The Caffe Sport is on Green Street, way across town in North Beach, a gaudy Sicilian cavern that dishes up huge creamy mounds of seafood and pasta. Anna had been going there for over thirty years and often used its peasanty charms as a way of luring me out of my complacent nest in the Castro. At eighty-five, she was convinced I was growing too set in my ways. I needed some excitement, she said, and she was the gal to provide it.
So there we sat, awash in colors and aromas, when the impossible happened. Anna was adjusting her turban at the time, consulting the mirror behind my back as she fussed with wisps of snowy hair. Yet somehow she still caught the look on my face.
“What is it, dear?”
“I’m not sure,” I said.
“Well, you must have an idea.”
A cluster of departing diners had moved toward the door, obscuring my view. “I think I saw someone.”
“Someone you know?”
“No…not exactly.”
“Mmm…someone you want to know.” She shooed me with a large gloved hand. “Go on, then. Catch up with him.”
“I don’t know…”
“Yes you do. Get the hell out of here. I’ll be here with my wine.”
So I sprang to my feet and shimmied through the tightly packed crowd. By the time I reached the door he was nowhere in sight. I looked to the right, toward the fog-cushioned neon of Columbus, then left, toward Grant Avenue. He was almost at the end of the block and picking up speed. I had no choice but to make myself ridiculous.
“Excuse me,” I yelled, hurrying after him.
No response at all. He didn’t even stop walking.
“Excuse me! In the blue jacket!”
He stopped, then turned. “Yeah?”
“Sorry, but…I was in the restaurant and—”
“Oh, shit.” He reached reflexively for his back pocket. “Did I leave my wallet?”
“No,” I replied. “Just me.”
I had hoped that this would prove to be an icebreaker, but it landed with a dull thud, missing the ice completely. The guy just blinked at me in confusion.
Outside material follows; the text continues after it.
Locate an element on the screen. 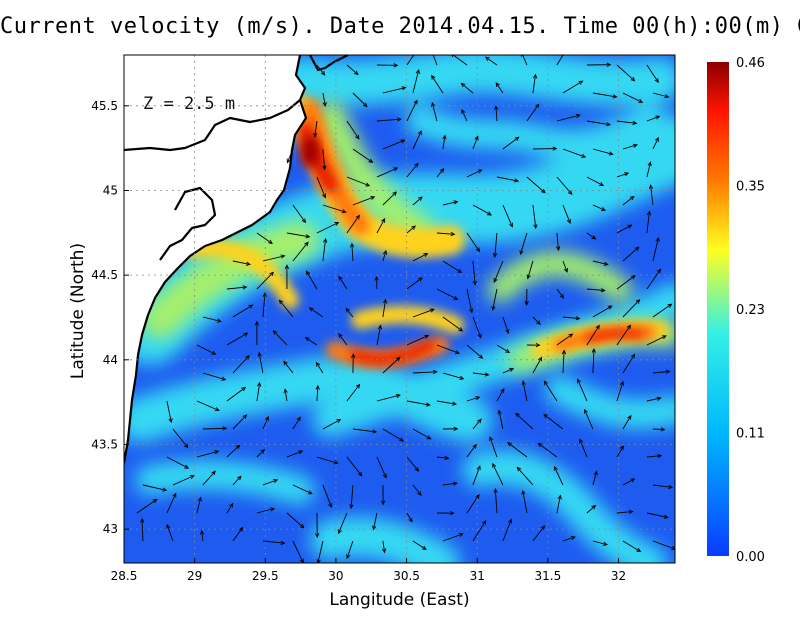 The image size is (800, 618). colorbar-tick-label: 0.46 is located at coordinates (750, 64).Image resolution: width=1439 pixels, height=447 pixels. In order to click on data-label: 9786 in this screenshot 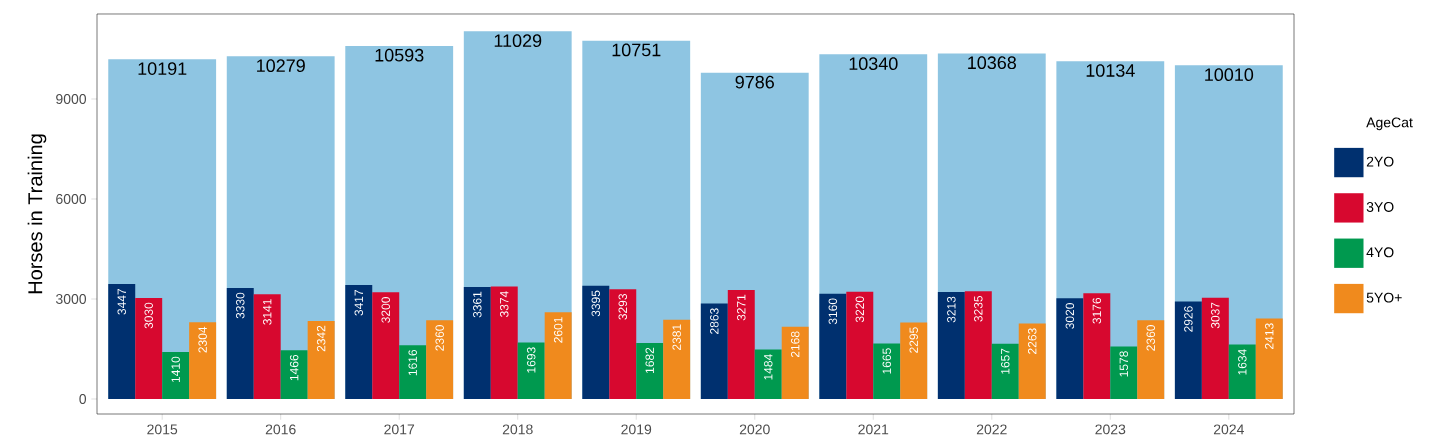, I will do `click(754, 82)`.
“I think I saw you on a website,” I explained.
Another blink.
“CLEANCUTLAD4U?”
Finally he smiled. There was a fetching gap between his two front teeth, which only enhanced the fuckable Norman Rockwell image.
“I could’ve sent you my profile,” I told him, “but I figured it was easier just to chase you down the street.”
He
laughed and stuck out his hand. “I’m Ben McKenna.”
“Michael Tolliver.”
“I saw you inside with that lady.” He had held my hand a little longer than actually required. “Was that your mother?”
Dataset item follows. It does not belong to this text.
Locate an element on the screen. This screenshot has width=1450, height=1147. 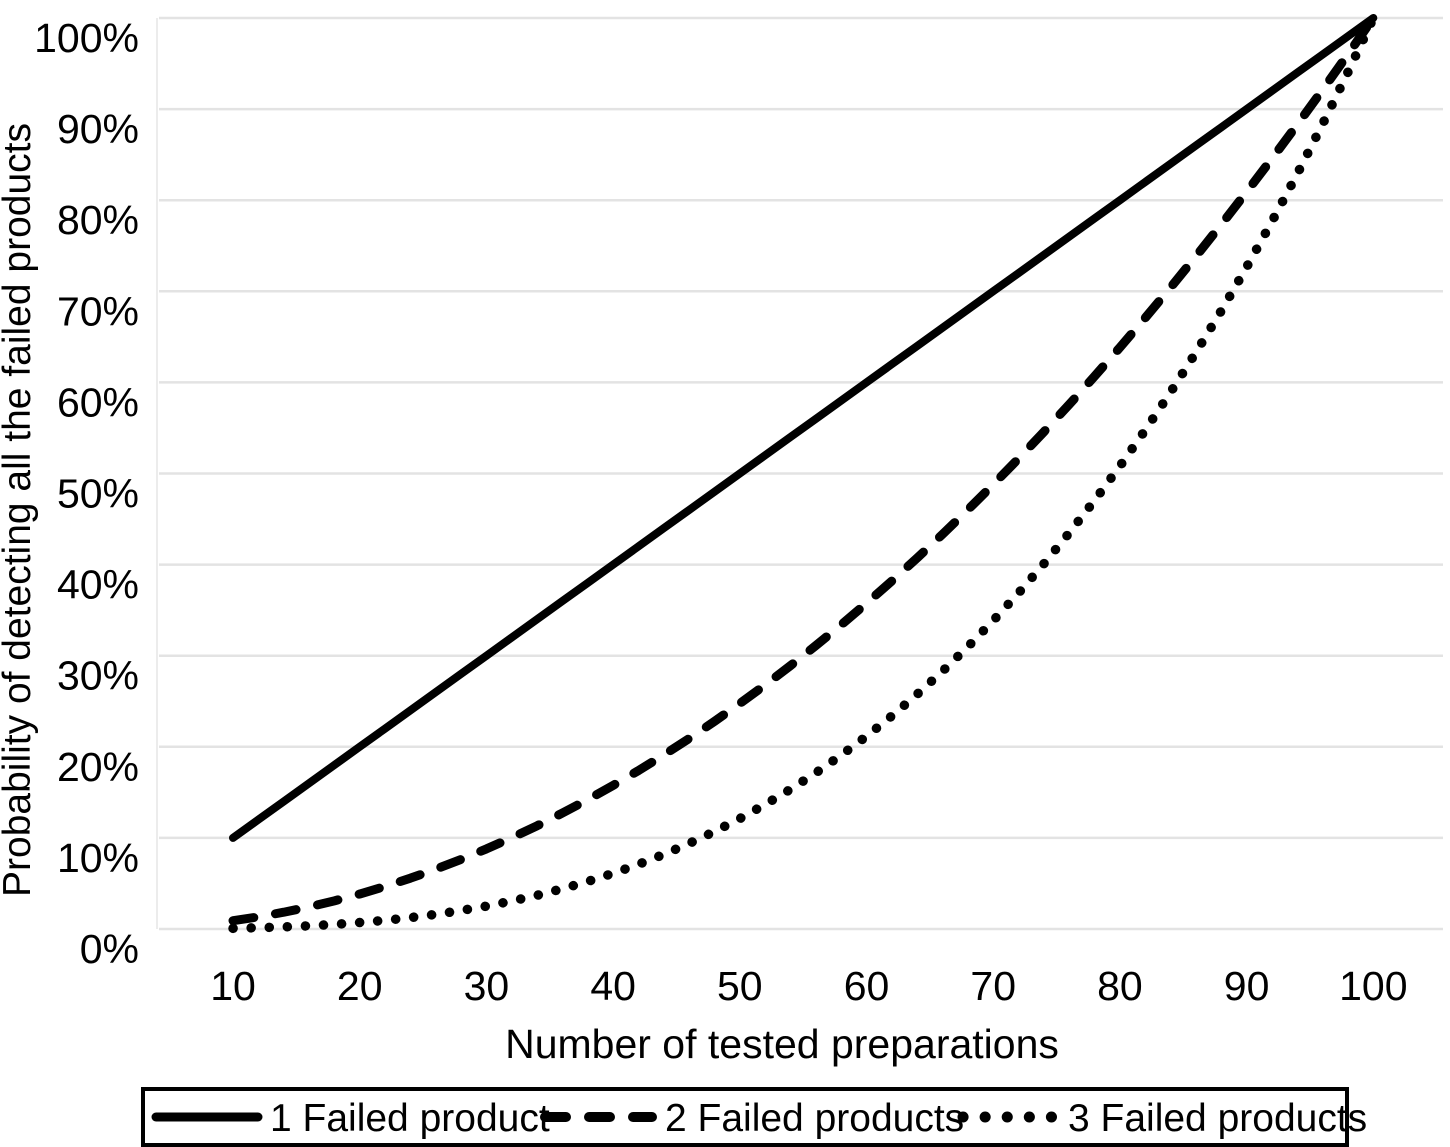
y-tick-label: 0% is located at coordinates (110, 949).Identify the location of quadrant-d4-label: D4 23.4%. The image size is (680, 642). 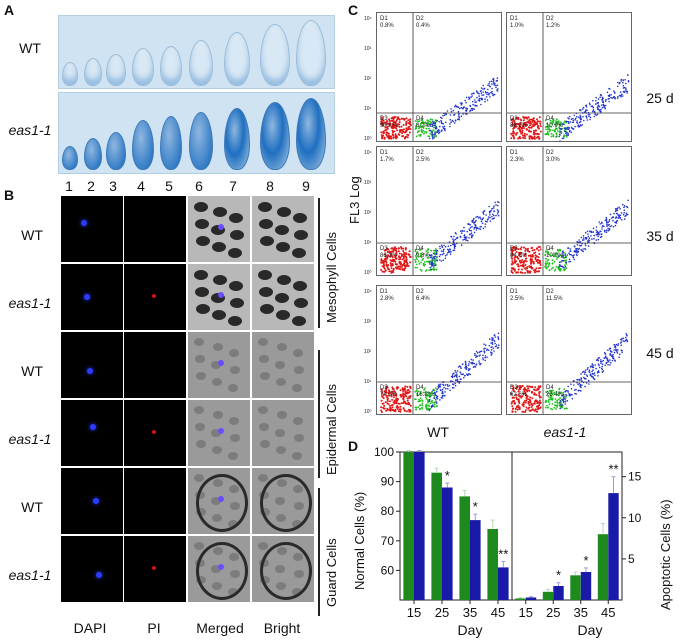
(555, 392).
I chuckled. Anna would love to hear that. “Not exactly,” I said.
“She looks interesting,”
“She is, believe me.” We were rapidly veering off the subject, so I decided to take the bullock by the horns. “I have to get her home, as a matter of fact. Would you mind giving me your phone number? Or I could give you mine.”
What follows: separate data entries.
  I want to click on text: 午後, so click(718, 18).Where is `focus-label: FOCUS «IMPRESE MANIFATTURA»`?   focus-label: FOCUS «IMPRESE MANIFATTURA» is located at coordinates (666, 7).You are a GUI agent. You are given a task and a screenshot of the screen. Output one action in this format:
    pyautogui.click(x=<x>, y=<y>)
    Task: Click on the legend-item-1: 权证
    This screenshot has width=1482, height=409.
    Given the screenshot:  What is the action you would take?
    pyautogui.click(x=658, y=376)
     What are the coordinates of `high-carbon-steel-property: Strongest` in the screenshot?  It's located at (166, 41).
He looked almost surprised. “Either way,” he said with a shrug.
We went back into the restaurant for pencil and paper. As Ben scribbled away by the cash register I looked across the room and saw that Anna was watching this transaction with a look of smug accomplishment on her face. And I knew this would not be the end of it; something this juicy could amuse her for weeks.
“My, my,” she said as soon as I returned. “I hope you carded him.”
“He’s thirty-three. Cut me some slack.”
“You asked him his age?”
“I read it online.”
“O Brave New World,” she intoned melodramatically. “Shall we head down to the park, dear? Before we call it a night?”
“Thought you’d never ask,” I said.
So I walked her down to Washington Square, where we sat in the cool foggy dark and shared a quick doobie before bedtime.